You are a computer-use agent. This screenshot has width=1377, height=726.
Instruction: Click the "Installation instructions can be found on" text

...

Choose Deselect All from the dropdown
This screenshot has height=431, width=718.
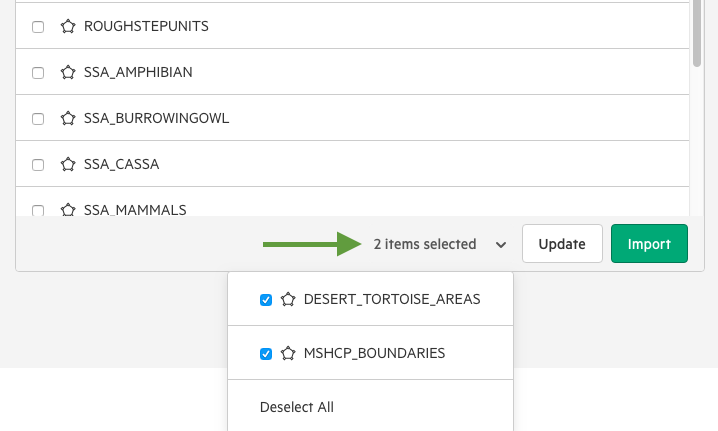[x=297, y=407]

...

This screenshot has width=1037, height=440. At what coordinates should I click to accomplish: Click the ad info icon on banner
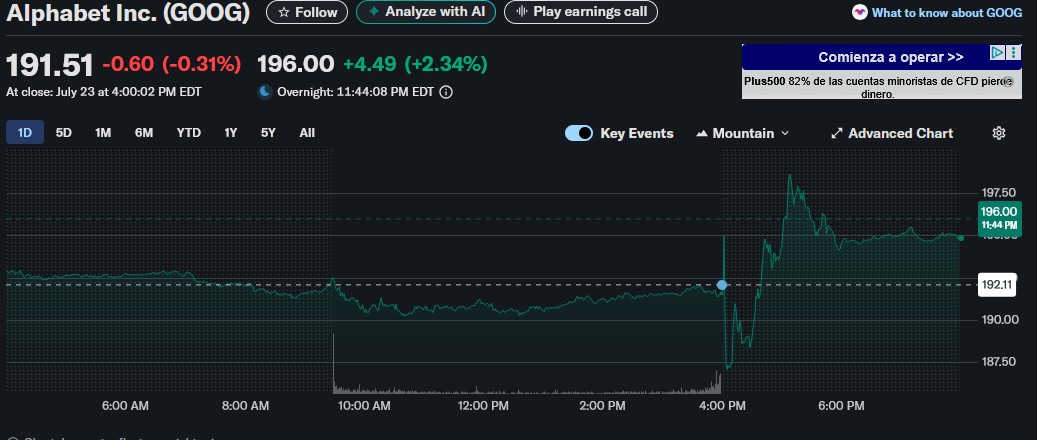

**About this exercise:**
Lines containing the word "Click" are to be located in the entries and copied.

**Task solution:**
Instruction: Click the "Installation instructions can be found on" text
This screenshot has width=1037, height=440. At what coordinates should I click to accomplish: Click the ad info icon on banner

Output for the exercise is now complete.